I’ve written a UniqueIndexKeyGenerator that would use the exact value from the primary table’s secondary key as the row key for the index table. That is, for our example, the row key in “articles-index” would be “abc”. I’ve also added a forUniqueIndex static method to IndexSpecification to make it easier to call this from the jruby shell.

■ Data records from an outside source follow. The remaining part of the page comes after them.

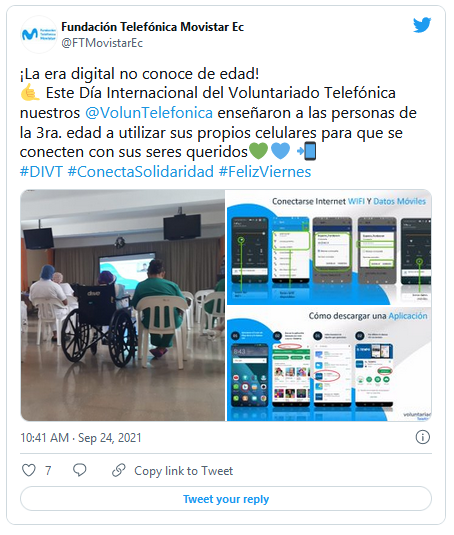
Task: Open the wheelchair room photo
Action: coord(123,305)
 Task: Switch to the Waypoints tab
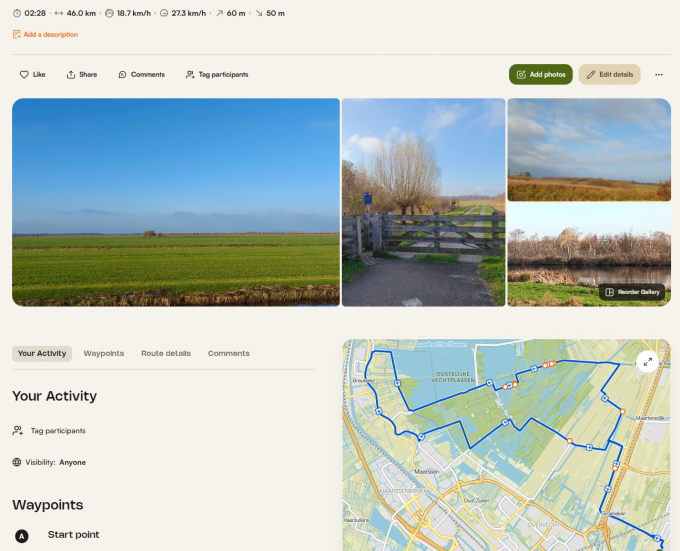click(104, 353)
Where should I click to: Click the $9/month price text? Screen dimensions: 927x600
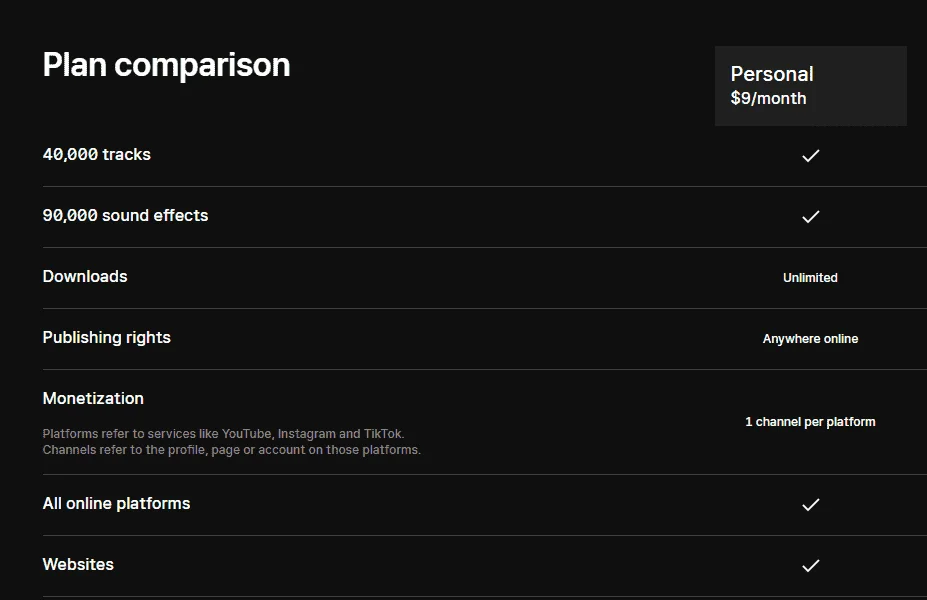(x=768, y=98)
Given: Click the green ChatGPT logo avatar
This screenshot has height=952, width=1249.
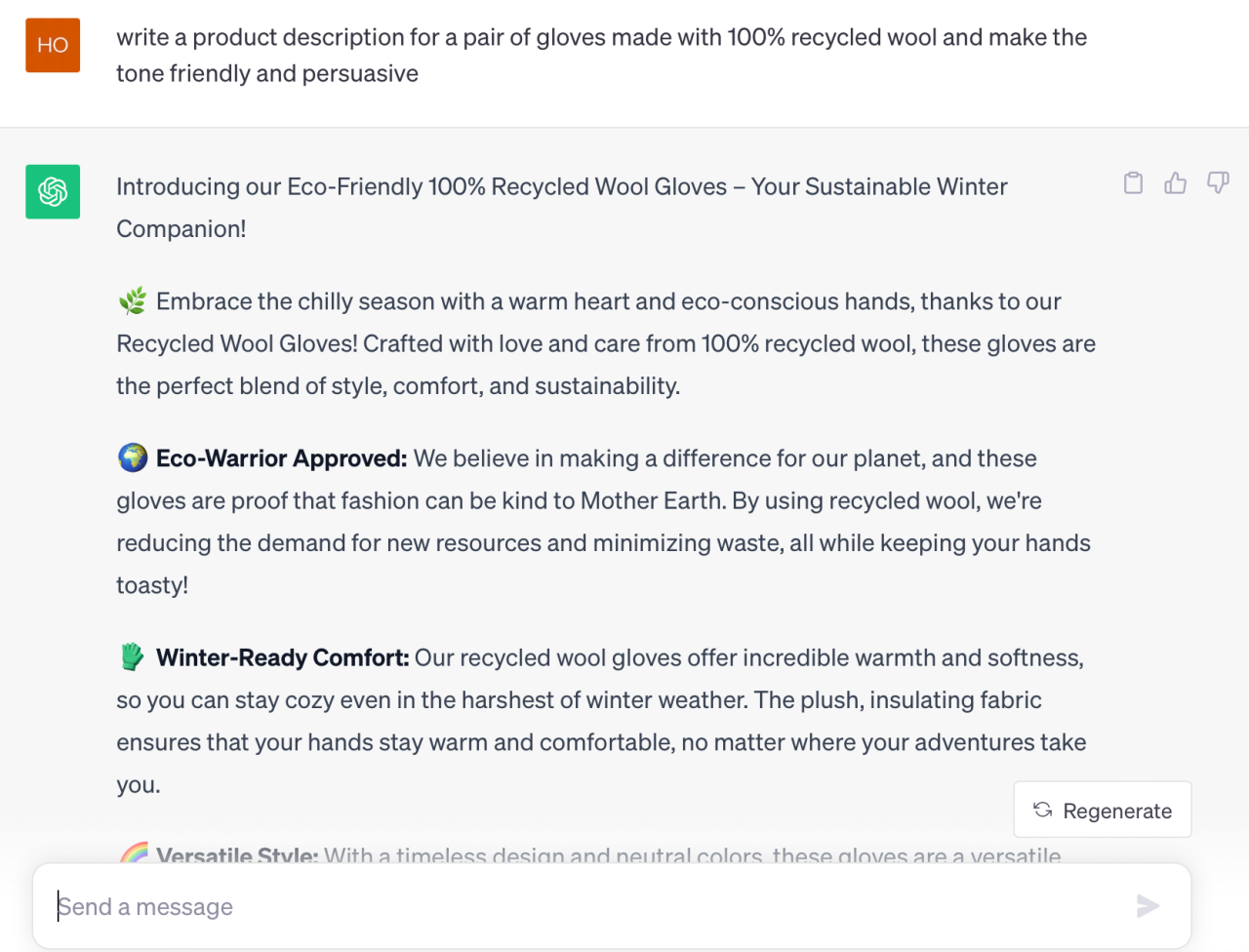Looking at the screenshot, I should pyautogui.click(x=53, y=192).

  /**Construct an index spec for a single column that has only unique values.
   * @param indexId the name of the index
   * @param indexedColumn the column to index
   * @return the IndexSpecification
   */
  public static IndexSpecification forUniqueIndex(String indexId, byte[] indexedColumn) {
    return new IndexSpecification(indexId, new byte[][] { indexedColumn },
        null, new UniqueIndexKeyGenerator(indexedColumn));
  }

I then add a create_index method directly in the shell. The shell is flexible enough that you have access to things like @configuration which are used by the all the other methods. Also, I was unsure whether I could do an import inside a method, but it worked just fine. This is there with the idea that it could eventually be added to the shell and if you tried to call it, would fail with a class not found if you didn’t have the transactional jar in your classpath.

def create_index(table_name, index_name, column)
  import org.apache.hadoop.hbase.client.tableindexed.IndexedTableAdmin
  import org.apache.hadoop.hbase.client.tableindexed.IndexSpecification
  @iadmin ||= IndexedTableAdmin.new(@configuration)
  spec = IndexSpecification.for_unique_index(index_name, column.to_java_bytes)
  @iadmin.addIndex(table_name.to_java_bytes, spec)
end

Using this, I can create my tables in the shell easily.

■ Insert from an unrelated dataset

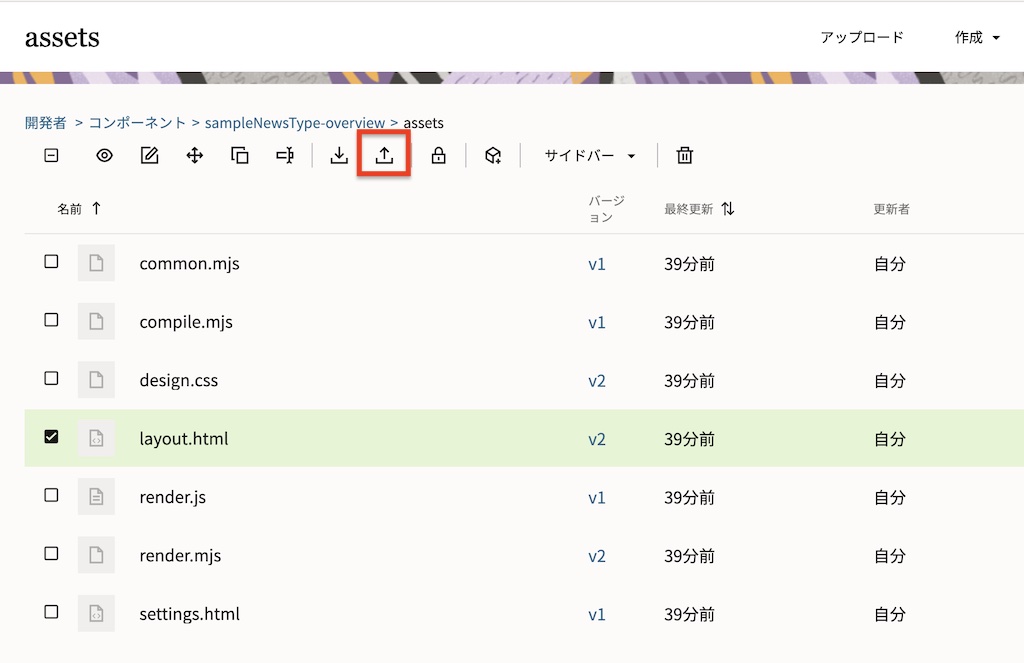This screenshot has width=1024, height=663.
Task: Navigate to コンポーネント breadcrumb
Action: point(137,123)
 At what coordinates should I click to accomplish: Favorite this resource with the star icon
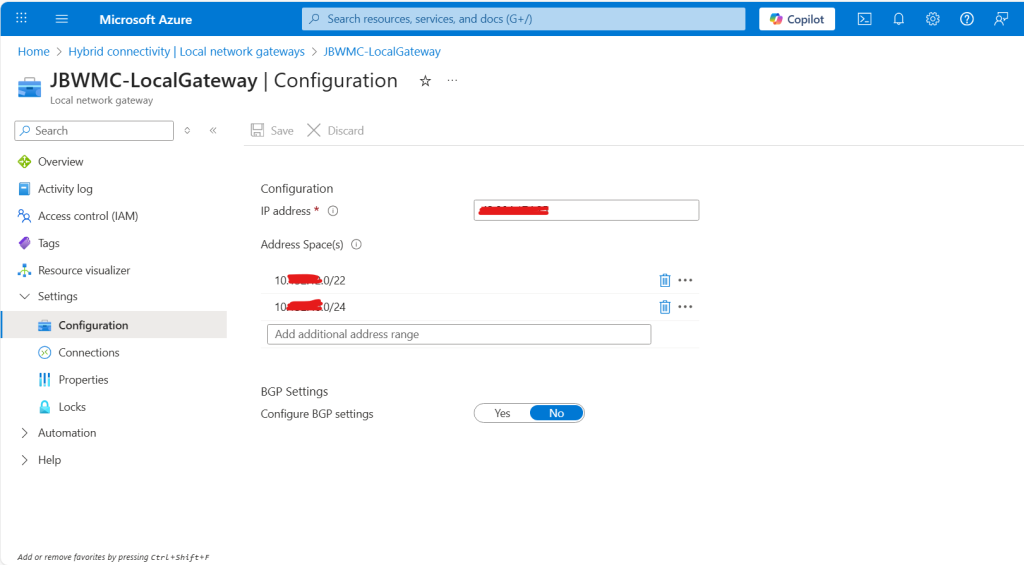click(425, 81)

create 'a', 'key', 'content'
create_index 'a', 'index', 'key:id'

This creates a table “a” with two column families, “key” and “content”. It creates an index called “index” on the “id” column in the “key” column family. Internally,

To access this over Thrift, it’s now very simple. You can look at query.rb but these are the important sections. First, we need to make sure we have Thrift hooked up.

require 'rubygems'
require 'hbase'

transport = Thrift::BufferedTransport.new(Thrift::Socket.new('127.0.0.1', 9090))
protocol = Thrift::BinaryProtocol.new(transport)
client = Apache::Hadoop::Hbase::Thrift::Hbase::Client.new(protocol)
transport.open

Thrift is required by hbase, so we don’t need to require it separately. I’ve opened a connection to my own machine on port 9090, the default for the Thrift server. I don’t know the details of the above, it’s just voodoo I picked up on some other site. My main loop lets me query a bunch of secondary key interactively.

STDIN.each do |id|
  id.strip!
  row_keys = client.get index, id, '__INDEX__:ROW'
  row_key_cell = row_keys[0]
  if row_key_cell
    row_key = row_key_cell.value
    puts "Found row key #{row_key}"
    value = client.get table, row_key, column
    puts "Found item #{value[0].value}"
  else
    puts "unable to find '#{id}' in index"
  end
end

This is the important part. First, we get an id, this is the value we are trying to match to key:id in the table. The first thing we do is get the contents of “__INDEX__:ROW” from the index table where the row key matches the id. In my case, there’s always only one, but the API doesn’t know that, so it returns a list of cells. The cells have a column specifier, a timestamp, and what we care about, a value. This value is the row key of the primary table. If we found anything in the secondary index, we then do a get on the primary table.

This is currently describing my work-in-progress. Once I’ve actually got everything up and running in production under load, I’ll create some patches to submit to HBase. I think adding UniqueIndexKeyGenerator greatly simplifies one common use of TableIndexed, and adding support for TableIndexed to the shell makes it easy to manage schema.

The code is now available in HBASE-1885.